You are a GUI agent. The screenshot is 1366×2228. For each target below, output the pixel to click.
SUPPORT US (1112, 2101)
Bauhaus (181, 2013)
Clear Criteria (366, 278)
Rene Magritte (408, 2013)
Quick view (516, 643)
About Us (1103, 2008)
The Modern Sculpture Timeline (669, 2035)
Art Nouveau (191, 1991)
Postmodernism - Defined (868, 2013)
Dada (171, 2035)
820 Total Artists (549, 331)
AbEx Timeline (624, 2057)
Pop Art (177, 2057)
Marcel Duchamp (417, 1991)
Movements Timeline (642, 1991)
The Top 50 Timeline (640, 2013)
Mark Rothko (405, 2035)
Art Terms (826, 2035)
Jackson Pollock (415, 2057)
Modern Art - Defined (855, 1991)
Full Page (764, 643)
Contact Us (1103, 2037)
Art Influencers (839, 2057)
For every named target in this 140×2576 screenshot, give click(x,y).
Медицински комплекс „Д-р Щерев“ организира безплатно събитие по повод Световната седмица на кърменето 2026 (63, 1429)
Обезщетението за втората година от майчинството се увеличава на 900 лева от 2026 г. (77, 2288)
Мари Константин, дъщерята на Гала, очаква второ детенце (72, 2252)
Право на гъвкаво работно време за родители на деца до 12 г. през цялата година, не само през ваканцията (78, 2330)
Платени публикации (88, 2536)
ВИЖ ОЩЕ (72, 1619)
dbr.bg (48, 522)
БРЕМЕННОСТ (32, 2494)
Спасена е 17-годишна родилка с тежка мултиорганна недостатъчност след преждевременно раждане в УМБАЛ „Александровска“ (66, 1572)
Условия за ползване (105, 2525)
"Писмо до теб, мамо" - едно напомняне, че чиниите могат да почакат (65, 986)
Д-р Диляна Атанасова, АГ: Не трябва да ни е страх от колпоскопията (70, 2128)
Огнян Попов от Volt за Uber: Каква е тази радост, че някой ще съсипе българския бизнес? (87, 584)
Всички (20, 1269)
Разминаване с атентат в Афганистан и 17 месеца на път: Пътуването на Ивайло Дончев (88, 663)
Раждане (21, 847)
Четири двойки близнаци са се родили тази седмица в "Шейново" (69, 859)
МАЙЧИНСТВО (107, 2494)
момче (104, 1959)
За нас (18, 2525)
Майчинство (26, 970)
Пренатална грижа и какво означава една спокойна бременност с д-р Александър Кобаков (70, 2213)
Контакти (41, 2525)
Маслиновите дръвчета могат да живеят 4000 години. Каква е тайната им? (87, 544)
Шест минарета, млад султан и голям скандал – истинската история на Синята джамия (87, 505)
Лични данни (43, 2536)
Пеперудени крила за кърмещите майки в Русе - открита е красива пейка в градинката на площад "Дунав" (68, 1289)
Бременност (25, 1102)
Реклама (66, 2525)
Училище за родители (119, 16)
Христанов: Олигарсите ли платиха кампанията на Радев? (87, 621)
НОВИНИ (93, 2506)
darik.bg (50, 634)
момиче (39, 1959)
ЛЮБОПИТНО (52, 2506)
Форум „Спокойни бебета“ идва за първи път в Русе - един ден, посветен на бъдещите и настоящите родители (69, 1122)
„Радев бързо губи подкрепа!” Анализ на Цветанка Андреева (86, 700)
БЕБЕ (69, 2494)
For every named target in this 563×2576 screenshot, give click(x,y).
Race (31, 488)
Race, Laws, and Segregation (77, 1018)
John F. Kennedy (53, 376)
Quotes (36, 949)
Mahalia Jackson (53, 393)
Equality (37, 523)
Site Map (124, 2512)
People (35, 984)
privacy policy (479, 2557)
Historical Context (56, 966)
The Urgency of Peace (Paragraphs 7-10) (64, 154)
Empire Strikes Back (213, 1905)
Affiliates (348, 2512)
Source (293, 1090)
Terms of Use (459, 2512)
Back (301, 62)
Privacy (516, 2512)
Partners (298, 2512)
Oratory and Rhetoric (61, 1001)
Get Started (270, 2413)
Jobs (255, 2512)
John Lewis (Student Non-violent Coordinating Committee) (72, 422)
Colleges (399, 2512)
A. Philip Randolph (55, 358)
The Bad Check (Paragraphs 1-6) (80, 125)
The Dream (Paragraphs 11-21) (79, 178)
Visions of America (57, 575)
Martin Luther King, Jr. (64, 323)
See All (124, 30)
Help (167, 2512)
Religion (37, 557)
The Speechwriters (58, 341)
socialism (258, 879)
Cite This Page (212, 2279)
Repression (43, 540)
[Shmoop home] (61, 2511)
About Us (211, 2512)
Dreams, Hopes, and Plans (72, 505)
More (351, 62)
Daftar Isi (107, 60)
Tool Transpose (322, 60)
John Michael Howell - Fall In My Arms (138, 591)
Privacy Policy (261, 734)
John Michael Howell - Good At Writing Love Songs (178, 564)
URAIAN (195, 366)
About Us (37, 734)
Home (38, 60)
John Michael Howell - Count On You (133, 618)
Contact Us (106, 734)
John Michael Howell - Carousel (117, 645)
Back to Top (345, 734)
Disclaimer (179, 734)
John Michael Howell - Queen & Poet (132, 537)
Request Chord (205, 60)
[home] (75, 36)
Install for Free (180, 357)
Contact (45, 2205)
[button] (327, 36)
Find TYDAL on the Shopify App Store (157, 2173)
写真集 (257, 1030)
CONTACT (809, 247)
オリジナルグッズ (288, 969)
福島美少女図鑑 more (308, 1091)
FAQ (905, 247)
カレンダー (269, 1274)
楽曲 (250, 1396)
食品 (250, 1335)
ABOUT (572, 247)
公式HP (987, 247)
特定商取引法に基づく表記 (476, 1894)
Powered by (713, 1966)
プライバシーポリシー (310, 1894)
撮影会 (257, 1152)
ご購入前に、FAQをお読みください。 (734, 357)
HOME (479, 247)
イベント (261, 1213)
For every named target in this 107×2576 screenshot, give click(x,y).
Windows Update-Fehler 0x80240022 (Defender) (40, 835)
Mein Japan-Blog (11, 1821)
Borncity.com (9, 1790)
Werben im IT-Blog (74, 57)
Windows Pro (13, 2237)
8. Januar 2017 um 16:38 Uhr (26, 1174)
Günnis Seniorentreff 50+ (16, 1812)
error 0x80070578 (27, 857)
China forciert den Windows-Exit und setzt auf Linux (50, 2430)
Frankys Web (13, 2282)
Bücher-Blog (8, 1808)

§ **TASK STATEMENT**
Whenever a line in the entries above includes the word "target", pull that line out.

§ **ANSWER BOX**
You are a GUI agent. The screenshot is 1366×2228. For each target below, output the pixel to click.
For every named target in this 140×2576 screenshot, give click(x,y).
For every named target in this 563×2576 screenshot, give click(x,y).
For every named target in this 107×2576 screenshot, give click(x,y).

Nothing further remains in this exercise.